SET EXERCISE: Reproduce everything from the line containing "Given: Expand the View more outcomes list" down to the line containing "Looking at the", keeping both of those lines. Leave the pictures out.

PROVIDED DATA:
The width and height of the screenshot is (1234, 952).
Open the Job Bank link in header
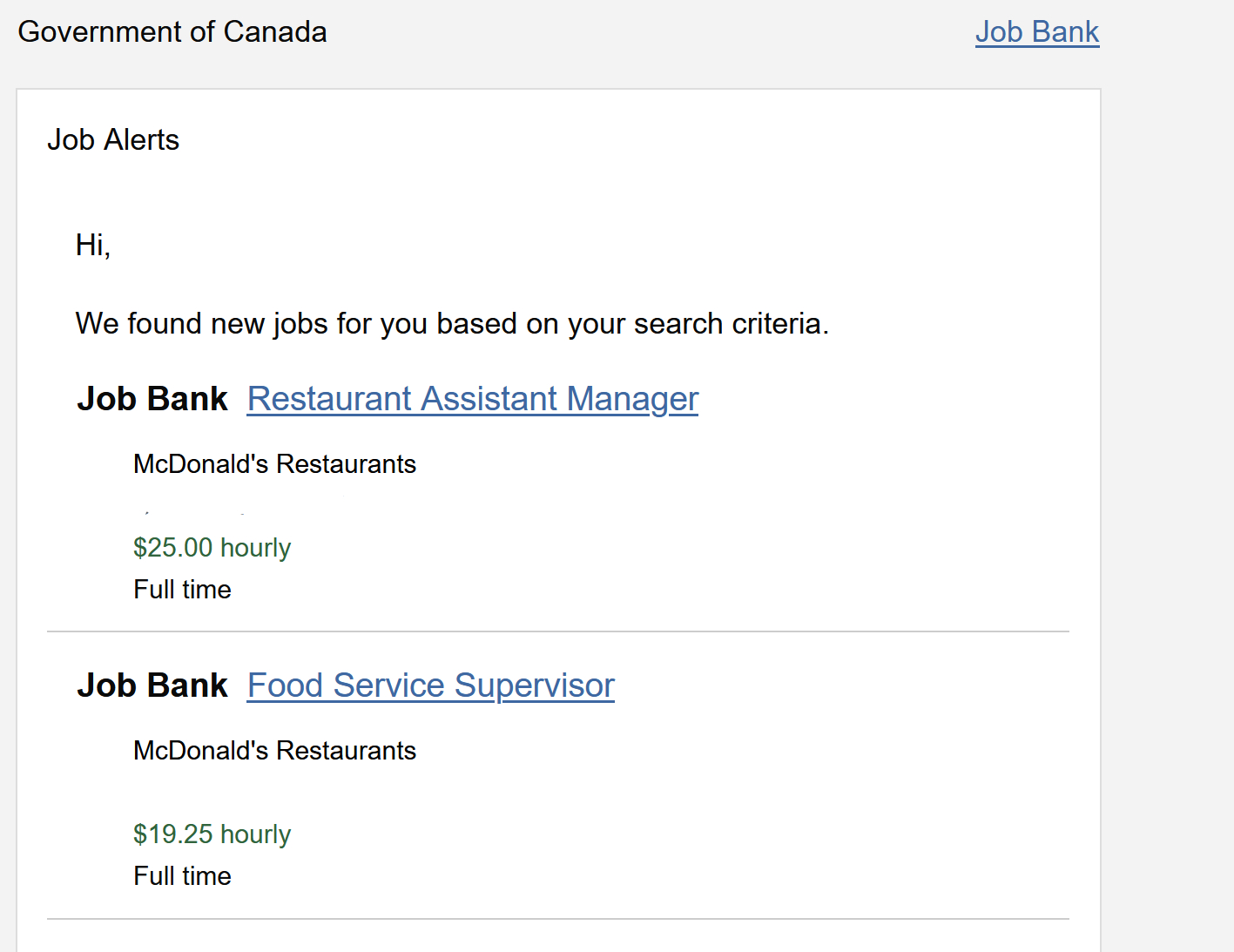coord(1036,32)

* * *

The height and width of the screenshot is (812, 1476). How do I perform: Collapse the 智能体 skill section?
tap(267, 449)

---

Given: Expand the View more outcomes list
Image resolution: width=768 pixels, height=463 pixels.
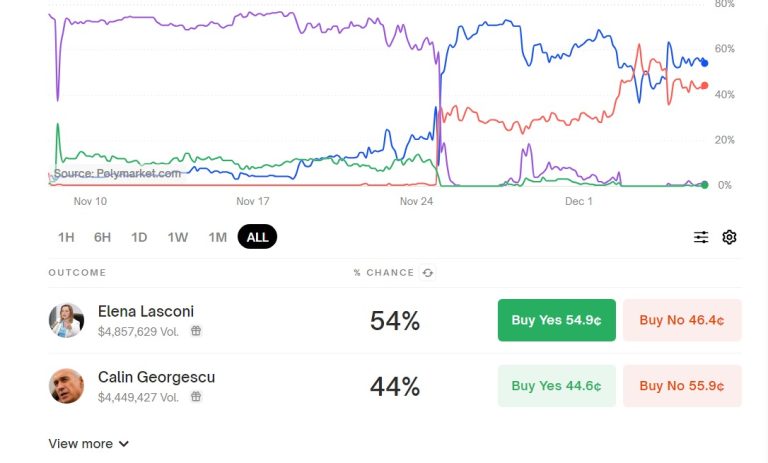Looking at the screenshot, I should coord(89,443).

SOLUTION:
Given: Expand the View more outcomes list
Image resolution: width=768 pixels, height=463 pixels.
Looking at the screenshot, I should coord(89,443).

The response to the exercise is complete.